Related Titles and Adaptations

In 1967 Heller wrote a two-act play entitled We Bombed in New Haven that shares the antiwar stance of Catch-22 and, like the novel, reflects the author’s own military experiences. Surrealistic in technique with a sometimes heavy-handed use of burlesque elements, the play lacks a tight structure. It was first produced at Yale University and later ran for eighty-six performances on Broadway. That same year Heller published “Catch-22 Revisited,” a nonfiction article tracing his return to Corsica, where he served during World War II. A 1969 short story entitled “Love, Dad” examines the childhood and family background of the character Nately. Five years later, in 1974, Heller fleshed out yet another character from Catch-22 in “Clevinger’s Trial,” a short dramatic piece. In 1971 he produced a pared down, three-act stage version of Catch-22. Directed by Larry Arrick and performed by the John Drew Repertory Company in East Hampton, New York, the play met with moderate success.
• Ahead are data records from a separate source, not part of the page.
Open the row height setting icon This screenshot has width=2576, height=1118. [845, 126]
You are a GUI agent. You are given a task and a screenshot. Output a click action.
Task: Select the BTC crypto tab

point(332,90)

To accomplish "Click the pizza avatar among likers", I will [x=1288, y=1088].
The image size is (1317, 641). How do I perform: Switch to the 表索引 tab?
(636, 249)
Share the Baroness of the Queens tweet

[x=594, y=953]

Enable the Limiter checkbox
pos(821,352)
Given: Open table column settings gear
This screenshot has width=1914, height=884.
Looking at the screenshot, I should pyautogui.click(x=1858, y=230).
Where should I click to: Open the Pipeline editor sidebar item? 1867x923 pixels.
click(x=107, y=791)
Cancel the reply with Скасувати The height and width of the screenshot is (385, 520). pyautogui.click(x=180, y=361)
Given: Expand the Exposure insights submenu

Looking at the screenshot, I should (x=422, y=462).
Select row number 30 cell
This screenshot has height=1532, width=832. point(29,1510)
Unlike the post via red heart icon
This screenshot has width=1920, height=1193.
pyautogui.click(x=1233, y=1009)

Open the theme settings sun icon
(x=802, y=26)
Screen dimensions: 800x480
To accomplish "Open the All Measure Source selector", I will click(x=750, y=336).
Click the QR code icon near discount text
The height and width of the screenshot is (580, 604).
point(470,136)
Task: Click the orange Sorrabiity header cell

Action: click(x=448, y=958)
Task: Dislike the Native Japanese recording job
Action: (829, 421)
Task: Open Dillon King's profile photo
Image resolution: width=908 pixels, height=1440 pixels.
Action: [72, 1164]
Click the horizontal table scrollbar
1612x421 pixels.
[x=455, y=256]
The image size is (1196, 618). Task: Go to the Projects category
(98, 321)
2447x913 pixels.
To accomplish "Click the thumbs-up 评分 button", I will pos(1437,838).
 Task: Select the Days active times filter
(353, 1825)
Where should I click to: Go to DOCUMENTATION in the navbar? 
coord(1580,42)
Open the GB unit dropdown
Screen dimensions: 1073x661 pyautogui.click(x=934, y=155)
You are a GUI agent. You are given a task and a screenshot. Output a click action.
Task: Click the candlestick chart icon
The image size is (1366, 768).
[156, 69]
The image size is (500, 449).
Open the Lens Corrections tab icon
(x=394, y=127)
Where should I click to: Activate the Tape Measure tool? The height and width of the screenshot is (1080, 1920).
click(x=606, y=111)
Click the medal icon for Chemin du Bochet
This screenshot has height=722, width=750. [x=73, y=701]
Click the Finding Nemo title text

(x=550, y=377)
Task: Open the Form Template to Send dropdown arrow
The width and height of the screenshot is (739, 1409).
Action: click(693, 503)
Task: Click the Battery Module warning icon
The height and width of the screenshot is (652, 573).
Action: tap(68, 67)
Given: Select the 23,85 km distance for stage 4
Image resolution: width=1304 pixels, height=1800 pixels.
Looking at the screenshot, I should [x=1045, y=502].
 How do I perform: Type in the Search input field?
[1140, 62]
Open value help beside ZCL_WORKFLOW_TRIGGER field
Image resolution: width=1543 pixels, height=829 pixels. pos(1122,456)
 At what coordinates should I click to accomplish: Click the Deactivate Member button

Heller received inquiries about movie rights soon after the novel’s publication. Columbia Pictures, the studio that originally purchased the film rights, eventually dropped the project because of Pentagon concerns about antiwar films, the difficulties of translating a lengthy novel into a workable script, and the problem of finding a suitable director. Paramount surmounted these obstacles in 1970, producing a movie directed by Mike Nichols and starring Alan Arkin as Yossarian, Jon Voight as Milo Minderbinder, Anthony Perkins as Chaplain Tappman, Orson Welles as General Dreedle, Richard Benjamin as Major Danby, Jack Gilford as Doc Daneeka, Bob Newhart as Major Major, Paula Prentiss as Nurse Duckett, and Art Garfunkel as Nately. Buck Henry wrote the screenplay, as Heller did not wish to write a movie script himself. Critical reviews were mixed, with the inevitable unfavorable comparisons to the book. But Arkin’s performance and Nichols’s direction received almost universal acclaim, and the public’s reaction was generally positive. The film renewed interest in the novel, enabling Catch-22 to make the best seller list for the first time, nine years after its original publication.